GOAL – Retype the entire listing below word for word, keeping each line unchanged and in its original order.

----- PROVIDED RECORDS -----

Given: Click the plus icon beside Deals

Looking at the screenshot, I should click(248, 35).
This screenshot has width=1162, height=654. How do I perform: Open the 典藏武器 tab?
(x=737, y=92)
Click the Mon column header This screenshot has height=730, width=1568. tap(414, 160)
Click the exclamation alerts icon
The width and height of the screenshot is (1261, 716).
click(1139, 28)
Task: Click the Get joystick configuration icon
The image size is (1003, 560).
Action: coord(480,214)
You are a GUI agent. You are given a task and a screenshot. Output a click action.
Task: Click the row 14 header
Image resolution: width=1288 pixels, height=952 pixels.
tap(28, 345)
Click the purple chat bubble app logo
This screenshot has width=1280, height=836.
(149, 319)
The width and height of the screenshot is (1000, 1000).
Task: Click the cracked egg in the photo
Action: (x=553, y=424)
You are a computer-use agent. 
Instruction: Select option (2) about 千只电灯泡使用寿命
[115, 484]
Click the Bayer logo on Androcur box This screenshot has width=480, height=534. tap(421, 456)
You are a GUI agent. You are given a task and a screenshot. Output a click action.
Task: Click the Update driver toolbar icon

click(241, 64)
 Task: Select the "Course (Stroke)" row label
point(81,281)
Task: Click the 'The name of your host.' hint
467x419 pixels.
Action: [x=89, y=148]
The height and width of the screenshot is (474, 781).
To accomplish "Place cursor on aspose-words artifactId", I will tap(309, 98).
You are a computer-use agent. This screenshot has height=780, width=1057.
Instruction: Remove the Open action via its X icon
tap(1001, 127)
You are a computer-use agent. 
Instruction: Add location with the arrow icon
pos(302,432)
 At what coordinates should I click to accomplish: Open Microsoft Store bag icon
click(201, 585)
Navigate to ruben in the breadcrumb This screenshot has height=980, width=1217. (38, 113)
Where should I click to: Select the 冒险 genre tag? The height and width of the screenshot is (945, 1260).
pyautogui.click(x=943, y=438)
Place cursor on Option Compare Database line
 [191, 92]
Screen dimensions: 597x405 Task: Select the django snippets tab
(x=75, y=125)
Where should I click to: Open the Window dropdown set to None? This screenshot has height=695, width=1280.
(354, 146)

-----

COMPLETE OUTPUT –
Given: Click the plus icon beside Deals

Looking at the screenshot, I should click(248, 35).
This screenshot has width=1162, height=654. How do I perform: Open the 典藏武器 tab?
(x=737, y=92)
Click the Mon column header This screenshot has height=730, width=1568. tap(414, 160)
Click the exclamation alerts icon
The width and height of the screenshot is (1261, 716).
click(1139, 28)
Task: Click the Get joystick configuration icon
The image size is (1003, 560).
Action: coord(480,214)
You are a GUI agent. You are given a task and a screenshot. Output a click action.
Task: Click the row 14 header
Image resolution: width=1288 pixels, height=952 pixels.
tap(28, 345)
Click the purple chat bubble app logo
This screenshot has width=1280, height=836.
(149, 319)
The width and height of the screenshot is (1000, 1000).
Task: Click the cracked egg in the photo
Action: (x=553, y=424)
You are a computer-use agent. 
Instruction: Select option (2) about 千只电灯泡使用寿命
[115, 484]
Click the Bayer logo on Androcur box This screenshot has width=480, height=534. tap(421, 456)
You are a GUI agent. You are given a task and a screenshot. Output a click action.
Task: Click the Update driver toolbar icon

click(241, 64)
 Task: Select the "Course (Stroke)" row label
point(81,281)
Task: Click the 'The name of your host.' hint
467x419 pixels.
Action: [x=89, y=148]
The height and width of the screenshot is (474, 781).
To accomplish "Place cursor on aspose-words artifactId", I will tap(309, 98).
You are a computer-use agent. This screenshot has height=780, width=1057.
Instruction: Remove the Open action via its X icon
tap(1001, 127)
You are a computer-use agent. 
Instruction: Add location with the arrow icon
pos(302,432)
 At what coordinates should I click to accomplish: Open Microsoft Store bag icon
click(201, 585)
Navigate to ruben in the breadcrumb This screenshot has height=980, width=1217. (38, 113)
Where should I click to: Select the 冒险 genre tag? The height and width of the screenshot is (945, 1260).
pyautogui.click(x=943, y=438)
Place cursor on Option Compare Database line
 [191, 92]
Screen dimensions: 597x405 Task: Select the django snippets tab
(x=75, y=125)
Where should I click to: Open the Window dropdown set to None? This screenshot has height=695, width=1280.
(354, 146)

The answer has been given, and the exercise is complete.